Now to the important question as to safety of this new class of ‘vaccines’, which are still in their experimental phase of development. The experiment will in fact not finish until 2023. If the ‘vaccines’ are of limited efficacy their safety profile must be as near perfect as any medicine can be since they are being given to healthy people who
might become infected. Based on the strategy outlined above you would predict that the spike protein being produced by the gene-based ‘vaccine’ as having a toxicology profile not dissimilar to what is seen when infected by the virus. And indeed, that’s just what the data tell us. The side-effect reporting systems in the USA and U.K. show unequivocally that these “vaccines” are
an order of magnitude greater of adverse effects than conventional vaccines. Qualitatively the side effect profile is consistent with what we might expect from our knowledge of the biological (pharmacology and toxicology) properties of the spike protein. To claim that the side effects are rare and mild is highly misleading. They are indeed what one might expect to see in sensitive patients.
Then there is the crucial question of what we cannot possibly know at this point – that is of their long-term safety. Again, there are good scientific reasons why these injections might interfere with other vital body systems. It is not good enough to dismiss them as theoretical scaremongering.
It is down to the manufacturer and regulatory authorities to address these issues experimentally and to demonstrate there are no reasons to be concerned. In my view, all the regulatory authorities around the world, including our own MHRA, have failed the general public who would expect that they question every aspect of the safety of medicines, especially when it comes down to the assessment of medicines designed not to treat disease but to prevent disease in otherwise healthy people...

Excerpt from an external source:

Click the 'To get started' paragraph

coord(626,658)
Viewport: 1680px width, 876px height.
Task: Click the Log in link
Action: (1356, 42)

It seems to me that the regulatory authorities may have considered this new class of medicine as a vaccine and followed the toxicology guidelines for conventional vaccines. But as discussed above,
they are not vaccines in the conventional sense. They are injections of a laboratory synthesised gene sequence – what in previous decades we would have called a new chemical entity (NCE). Furthermore, they are being given, not as a single dose, but because of their limited efficacy as repeated injections – called boosters. On the hoof, it seems, it is decided that extra doses must be given. How can this possibly be unless supported by the appropriate safety studies? And how convenient for the worldwide authorities regulating the approval of new medicines that the Centers for Disease Control (CDC) in the USA modified the definitions of vaccine and vaccination – to allow for the new “ways in which vaccines can be administered” – to embrace this new technology that would be previously classed as an NCE. Sorry, but simply changing the definition of the term vaccine to fit the properties of these novel injections doesn’t obviate the need to conduct the appropriate studies by which their safety can properly be assessed. That is why I use the term vaccine in quotation marks or simply describe them as injections.
But have we been blinded and duped by technology and lost sight of the end game of providing safe and effective medicines? Was it a judicious use of the PCR, rapid antigen test technology and information APP technology to drive the test and trace fiasco? Was the gene technology ready to be used in a mass world-wide vaccination programme without a thorough examination of the potential problems of short- and long-term safety of this previously untested technology?
In my view, technocracy has trumped the sound principles, established over decades and centuries, of basic medical practice, immunology, virology, pharmaceutical sciences and public health generally. In the process, political democracy, personal freedoms, free speech and choice have been dangerously sidelined and even censored.
John D. Flack B. Pharm. Ph.D. is a retired Pharmaceutical Research and Development Scientist.